Meine Mutter schnappte nach Luft und ich streichelte ihr das letzte Mal über das braune, lange Haar. In der Nacht verabschiedete ich mich von meinen Geschwistern während sie schliefen. Irgendwann würden sie fragen, wo ich sei, aber ich selbst brachte es nicht übers Herz, es ihnen persönlich zu sagen. Ihnen zu versprechen, ich würde von dort wiederkommen, wo ich nun ab sofort sein werde, wäre falsch und ihnen zu sagen, ich werde nie wieder kommen, konnte ich nicht, denn das hatten sie nicht verdient. Ich wusste, sie bauten große Stücke auf mich, nachdem Vater gestorben war, ich war ihre Konstante und ihr Aufpasser, ihr Beschützer, ihr Held, aber trotzdem ließ ich sie alleine. Ich musste es tun.

Was man ihnen erzählte, nachdem ich gegangen war, wusste ich nicht, ich hoffte nur, dass meine Mutter ihnen eine gute Erklärung bieten konnte, die sie vielleicht sogar selbst glaubte, um nicht unglücklich zu werden.

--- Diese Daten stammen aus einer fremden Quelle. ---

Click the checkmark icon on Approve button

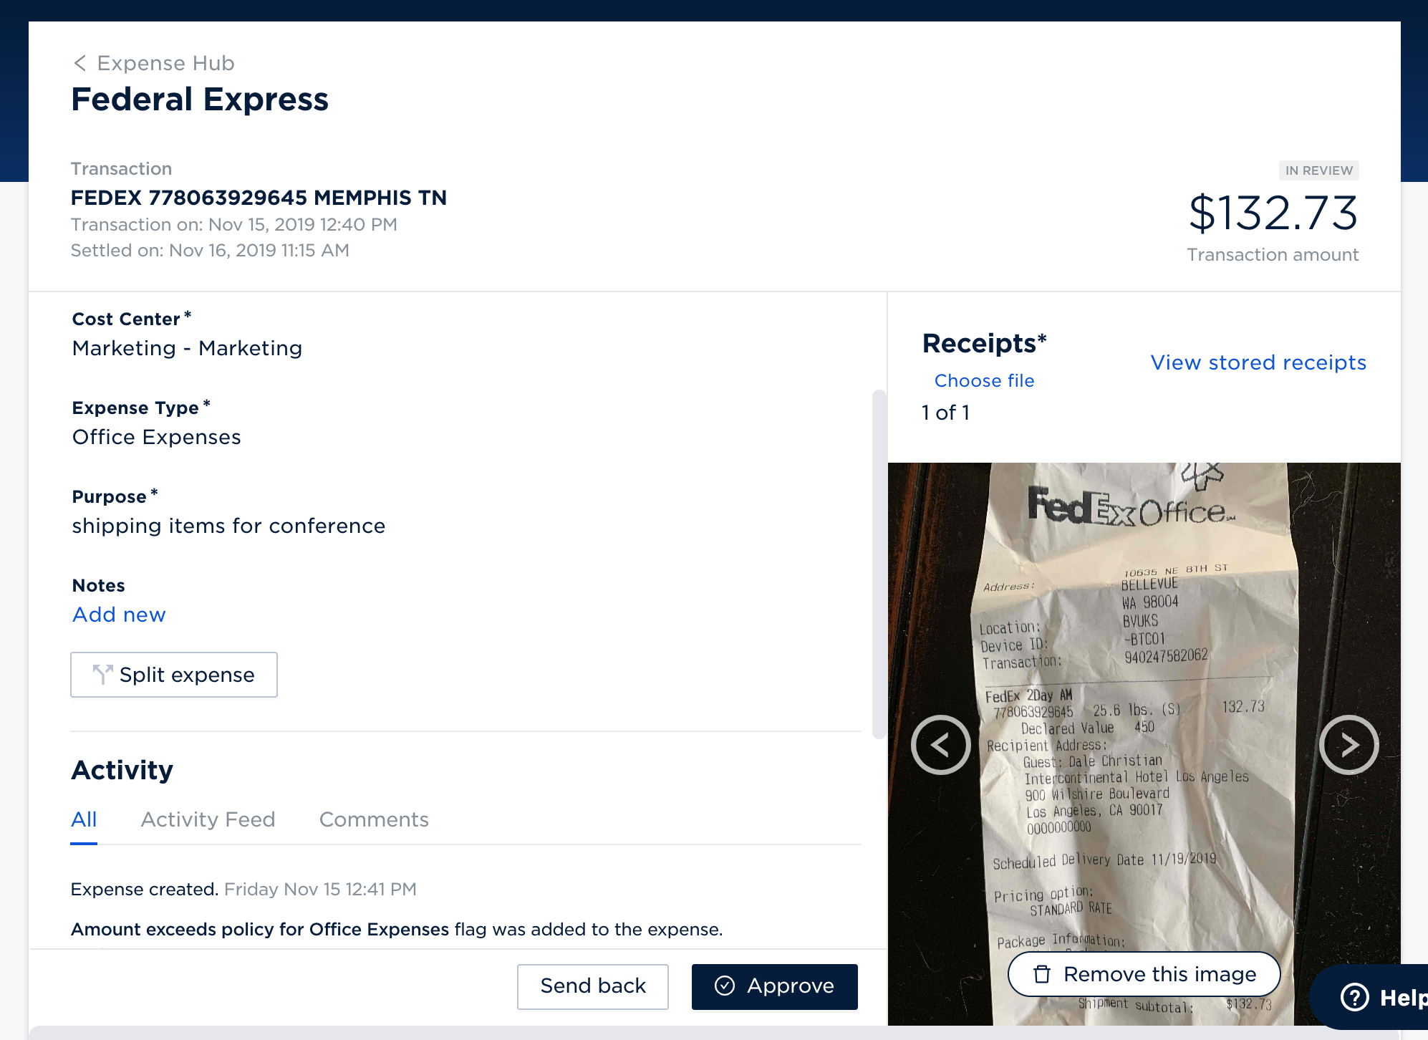point(725,986)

Es war schweinekalt, als ich über den riesigen Militärplatz lief, auf dem bereits viele andere Soldaten, - manche kannte ich, manche nicht - für den Aufbruch vorbereitet wurden. Es war hektisch, die Kommandeure schrien umher, irgendwo war ein Radio mit Musik aufgedreht. Es gab Gruppen von Männern, die feierten es, dass der Krieg nun auch für Amerika begann und es grab Gruppen, die würden sich am liebsten hier und jetzt die Kugel geben. Ich gehörte zu keiner, zumindest noch nicht.

„Name", brummte ein unfreundlicher Mann, der für die Auflistung der Soldaten zuständig war. Er saß bereits den ganzen Tag an einem Tisch und fror wahrscheinlich mehr, als alle anderen, auch wenn er eine dicke Fellmütze trug.

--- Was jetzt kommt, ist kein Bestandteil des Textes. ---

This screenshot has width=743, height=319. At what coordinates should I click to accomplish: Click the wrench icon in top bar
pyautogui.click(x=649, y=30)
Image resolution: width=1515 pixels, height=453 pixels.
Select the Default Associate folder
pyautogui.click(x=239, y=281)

„Harold Edward Styles", sagte ich deswegen und achtete darauf, wo genau er mich eintrug. Ich kam auf die Liste mit den Männern, die man sofort auf die Schiffe schicken konnte, denn ich war bereits zwei Jahre im Militär. Ein paar Zeilen unter meinem Namen, sah ich einen mir bekannten. Ich wusste, Horan würde, genauso wie ich, nicht lange fackeln.

Der Mann nickte, sah jedoch nicht zu mir auf. Er wechselte seinen Bleistift, denn sein jetziger war abgebrochen. „Steh nicht so unnütz rum, Junge, oder musst du wirklich gesagt bekommen, wo du hinmusst?"

Ich verneinte seine Aussage und machte mich auf den Weg in das riesige Zelt, aus dem die laute Musik kam und eine Menge Soldaten bereits betrunken waren. Warum genau gefeiert wurde, könnte mehrere Gründe haben, ich denke, jeder hatte seinen eigenen. Es könnte die Freude darauf, dass nun auch wir endlich im Krieg mitmischen konnten sein, oder es könnte auch der Grund sein, dass es vielleicht das letzte Mal war, dass wir überhaupt feiern konnten. Viele werden hier nach keinen amerikanischen Boden mehr zu Gesicht bekommen oder auch nur das Gesicht des jeweils anderen. Man musste damit rechnen, sich das letzte Mal zu begegnen.